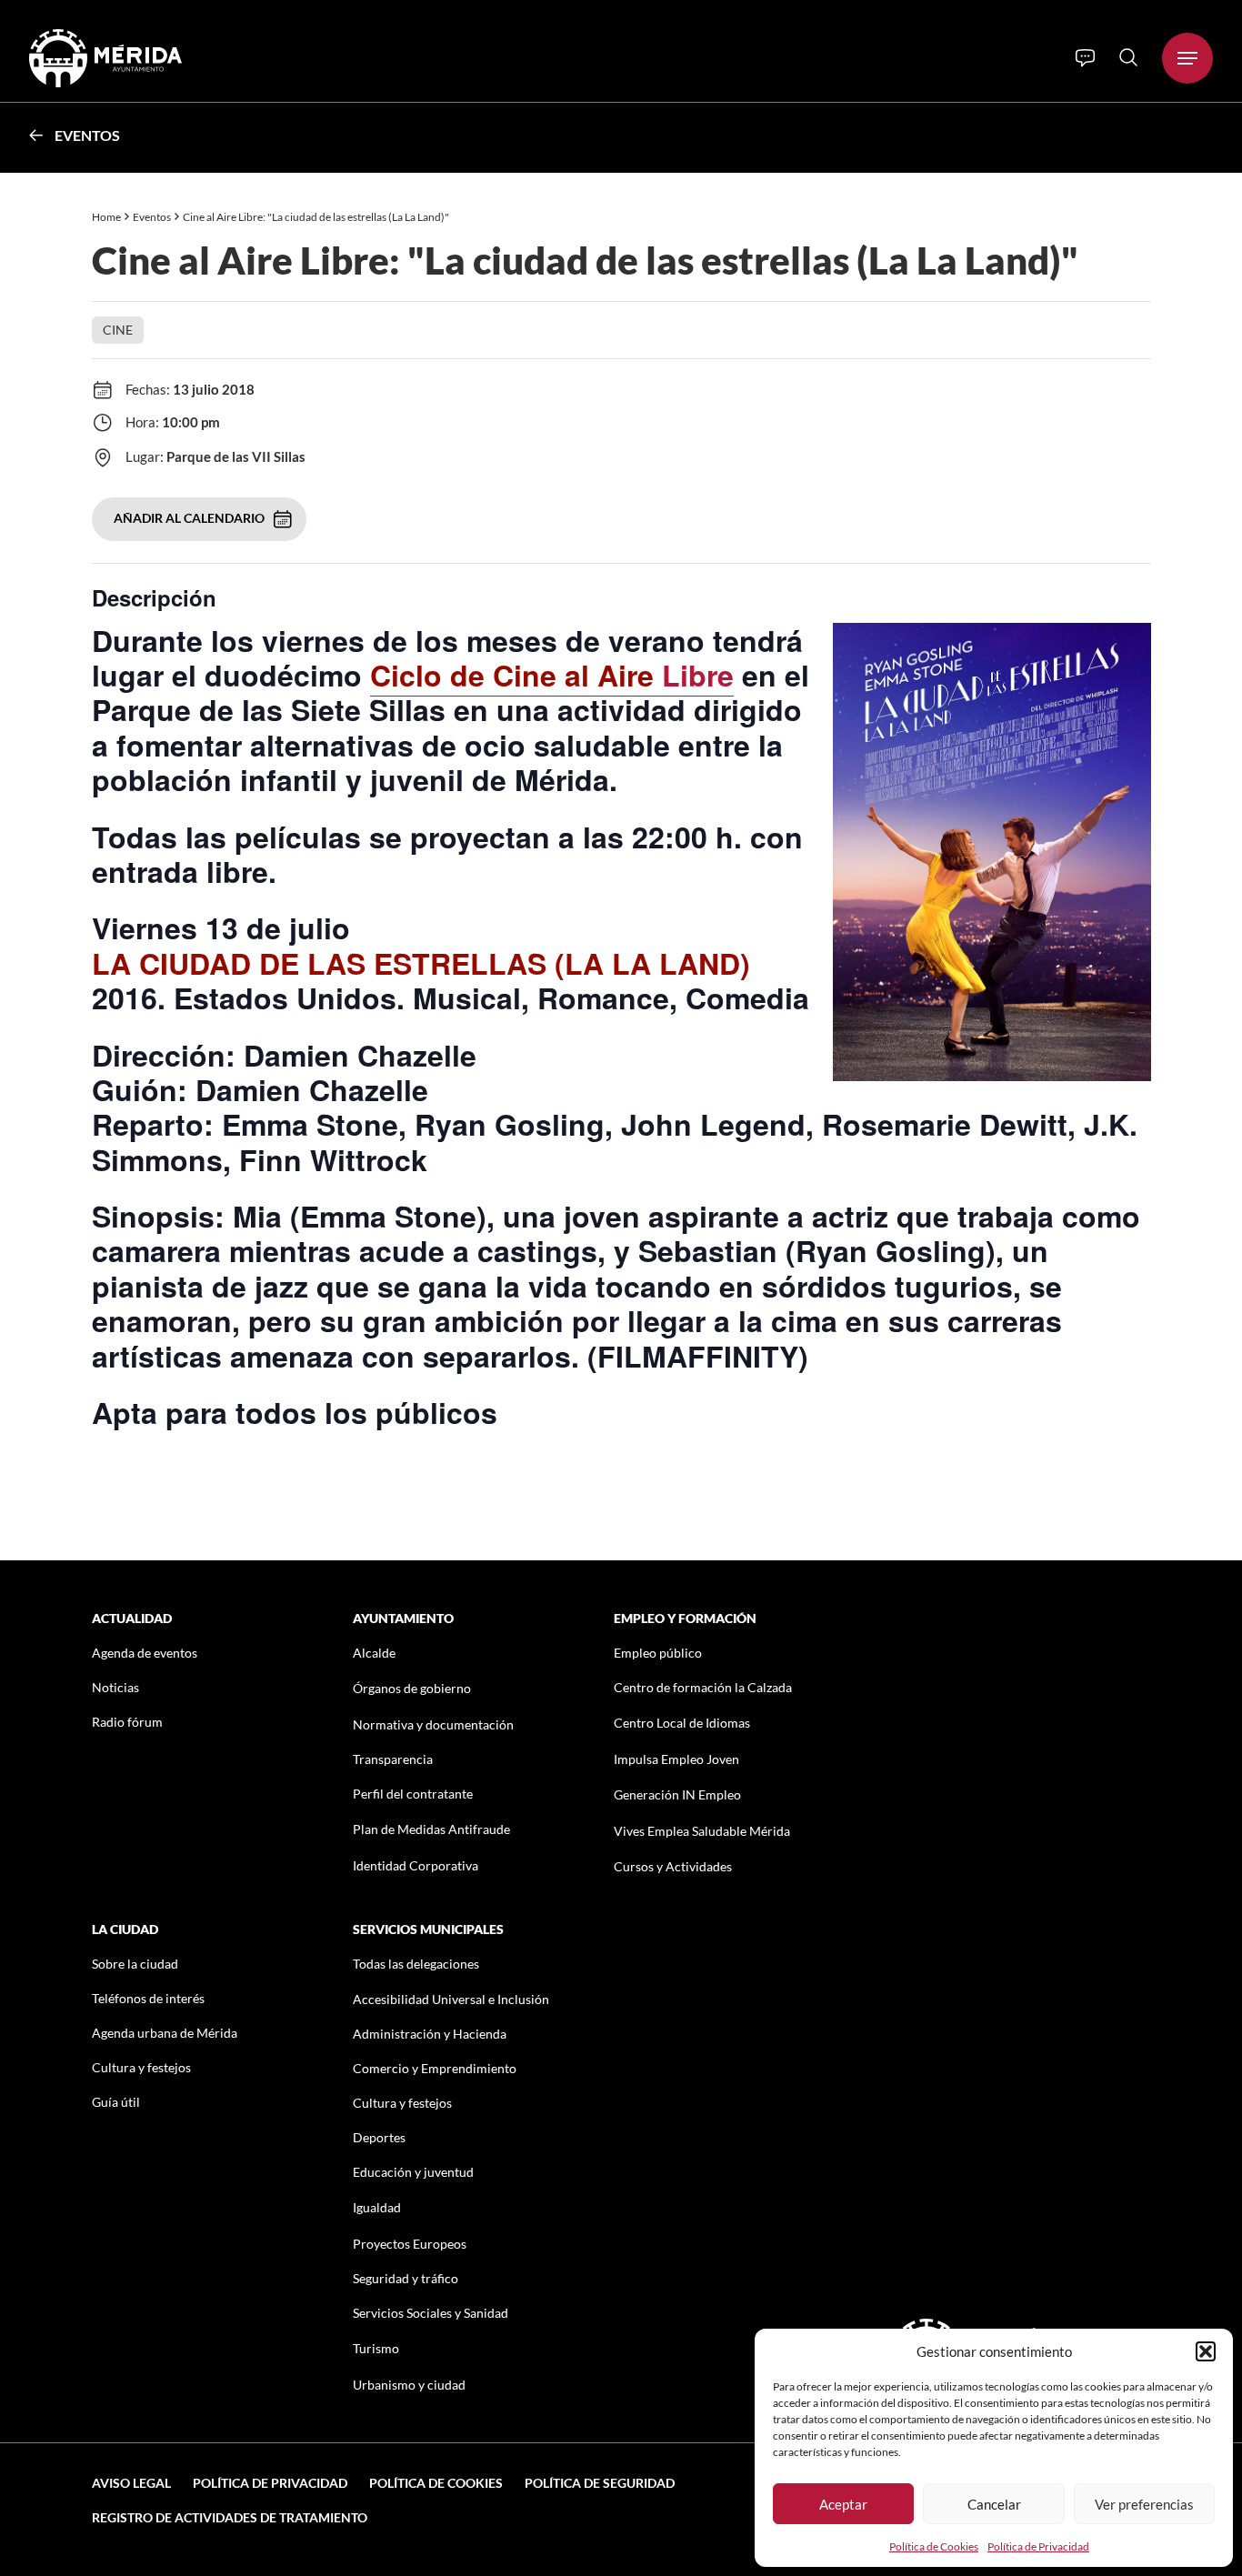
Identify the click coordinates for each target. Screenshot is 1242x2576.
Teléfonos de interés (148, 1998)
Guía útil (116, 2102)
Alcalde (374, 1652)
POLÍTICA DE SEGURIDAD (600, 2483)
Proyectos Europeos (409, 2243)
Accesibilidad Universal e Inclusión (451, 1999)
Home (106, 217)
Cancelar (994, 2504)
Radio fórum (127, 1721)
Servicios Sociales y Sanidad (430, 2312)
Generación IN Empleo (677, 1794)
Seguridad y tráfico (405, 2278)
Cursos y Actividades (673, 1866)
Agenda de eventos (144, 1652)
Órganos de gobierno (412, 1688)
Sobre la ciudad (135, 1963)
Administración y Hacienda (429, 2033)
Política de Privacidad (1038, 2546)
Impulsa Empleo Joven (676, 1759)
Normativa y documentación (433, 1724)
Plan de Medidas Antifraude (431, 1829)
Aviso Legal (131, 2483)
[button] (1206, 2351)
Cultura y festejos (141, 2067)
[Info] (1085, 58)
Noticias (115, 1687)
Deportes (379, 2137)
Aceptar (843, 2504)
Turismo (376, 2348)
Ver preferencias (1144, 2504)
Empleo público (658, 1652)
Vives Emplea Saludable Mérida (702, 1831)
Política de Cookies (933, 2546)
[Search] (1128, 57)
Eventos (87, 135)
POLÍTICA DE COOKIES (436, 2483)
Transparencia (393, 1759)
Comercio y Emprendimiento (434, 2068)
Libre (552, 675)
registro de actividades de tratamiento (229, 2517)
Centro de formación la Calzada (703, 1687)
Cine (118, 329)
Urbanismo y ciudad (409, 2384)
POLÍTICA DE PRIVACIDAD (270, 2483)
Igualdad (377, 2207)
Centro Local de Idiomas (682, 1722)
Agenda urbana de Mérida (164, 2032)
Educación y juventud (413, 2172)
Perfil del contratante (413, 1793)
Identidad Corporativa (415, 1865)
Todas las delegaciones (416, 1963)
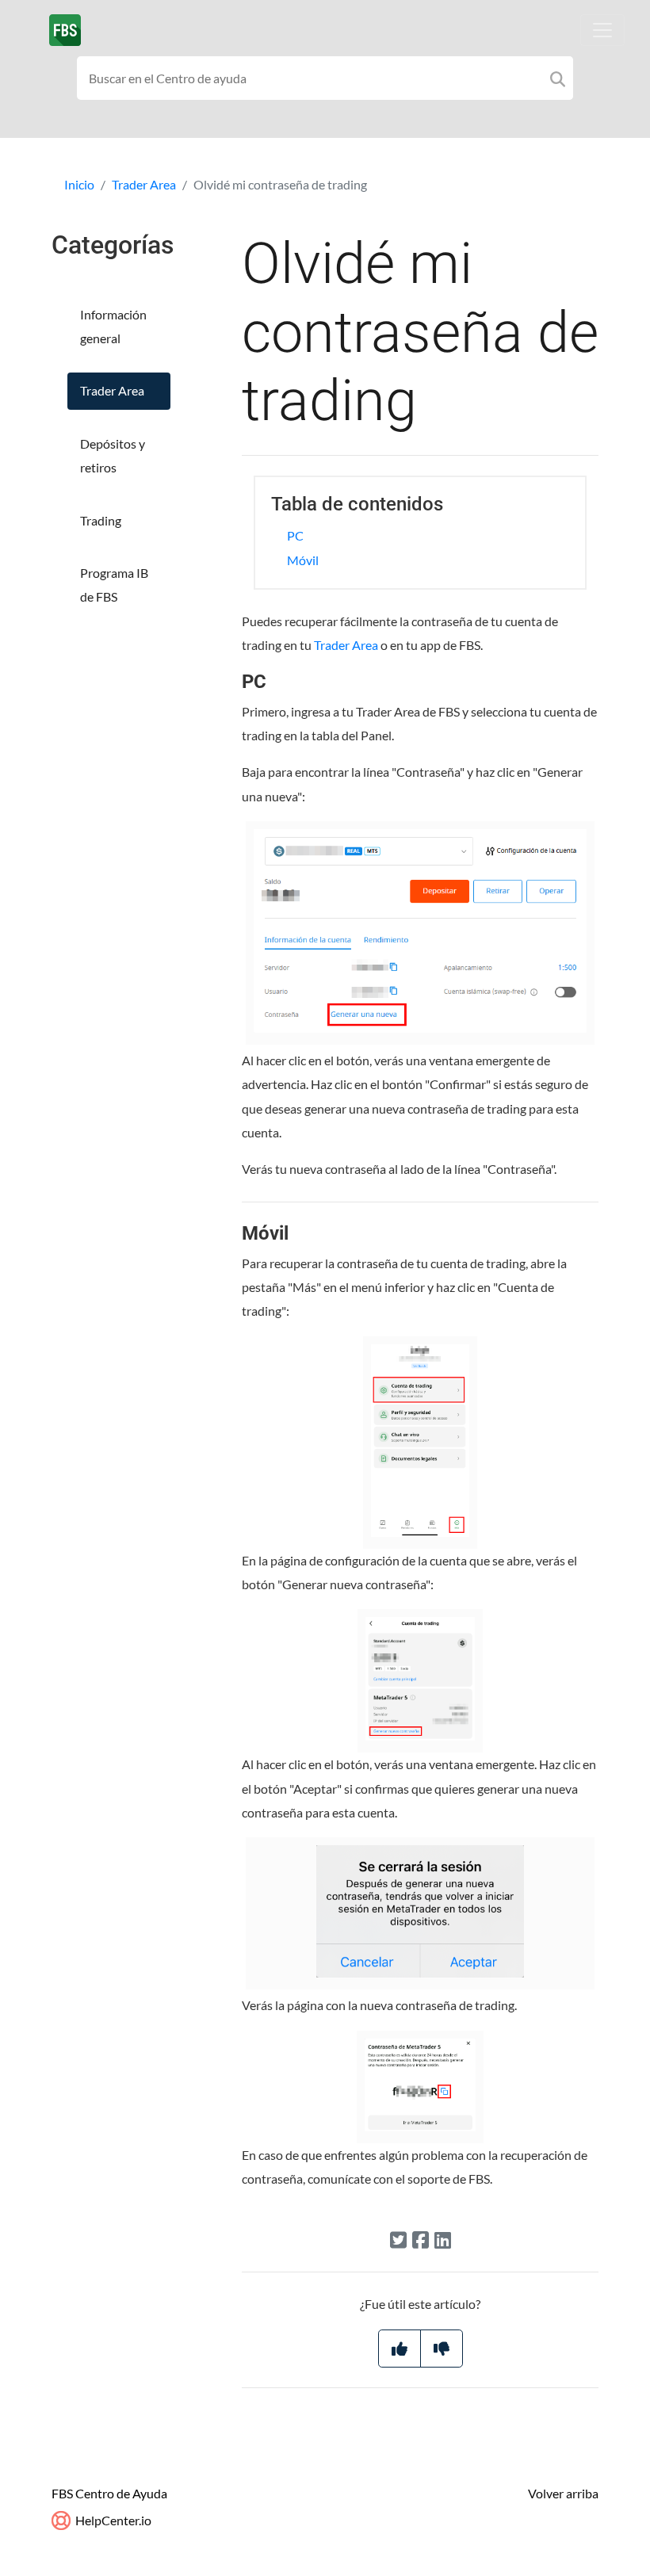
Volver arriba (563, 2493)
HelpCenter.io (112, 2520)
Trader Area (144, 184)
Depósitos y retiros (112, 455)
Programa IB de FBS (114, 584)
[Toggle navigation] (602, 30)
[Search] (557, 78)
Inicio (79, 184)
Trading (100, 520)
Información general (113, 326)
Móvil (303, 560)
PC (295, 535)
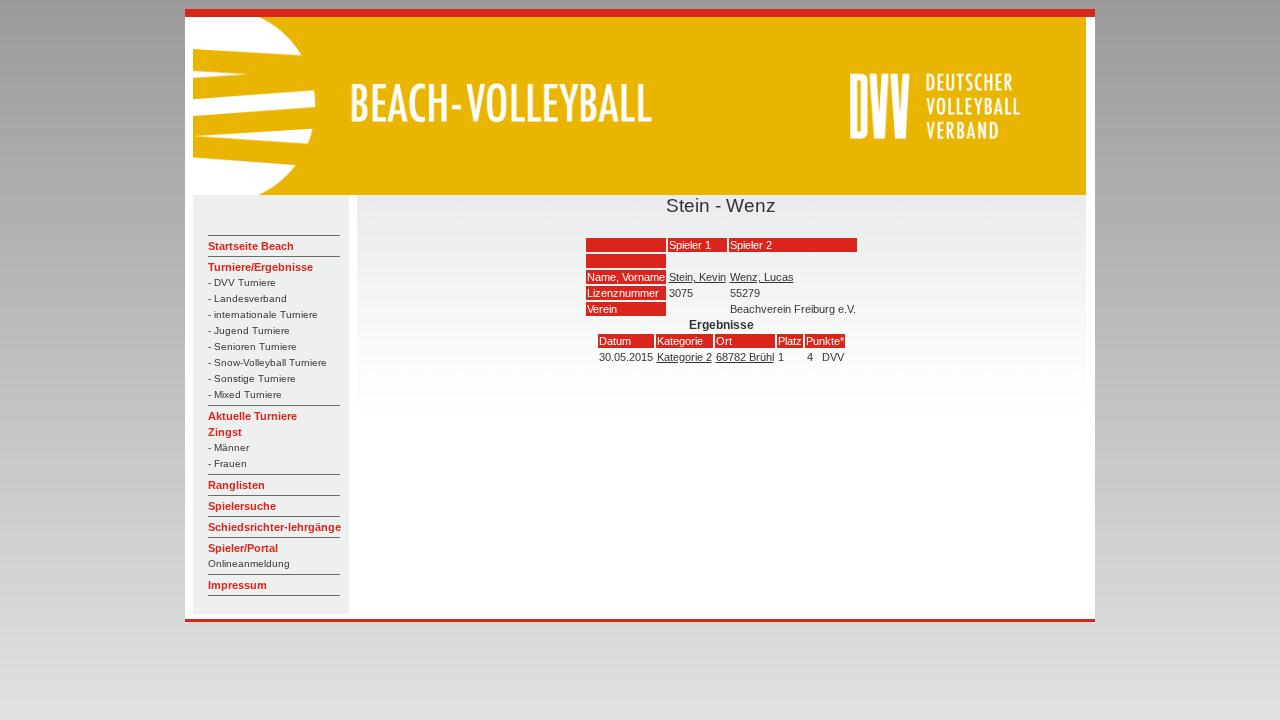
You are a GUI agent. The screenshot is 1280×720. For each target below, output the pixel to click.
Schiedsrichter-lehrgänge (274, 527)
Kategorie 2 (684, 357)
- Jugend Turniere (249, 330)
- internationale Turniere (263, 314)
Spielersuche (242, 506)
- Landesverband (247, 298)
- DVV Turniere (242, 282)
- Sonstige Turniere (252, 378)
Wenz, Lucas (762, 277)
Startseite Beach (251, 246)
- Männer (228, 447)
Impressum (237, 585)
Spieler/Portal (243, 548)
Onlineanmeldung (249, 563)
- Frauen (227, 463)
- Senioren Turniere (252, 346)
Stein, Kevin (697, 277)
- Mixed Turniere (245, 394)
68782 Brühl (745, 357)
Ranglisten (236, 485)
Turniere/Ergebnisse (260, 267)
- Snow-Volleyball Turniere (267, 362)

**DIRECTIONS**
Of the lines in the data, report each one containing the string "Turniere".

**ANSWER AREA**
- Jugend Turniere (249, 330)
- internationale Turniere (263, 314)
- DVV Turniere (242, 282)
- Sonstige Turniere (252, 378)
- Senioren Turniere (252, 346)
- Mixed Turniere (245, 394)
Turniere/Ergebnisse (260, 267)
- Snow-Volleyball Turniere (267, 362)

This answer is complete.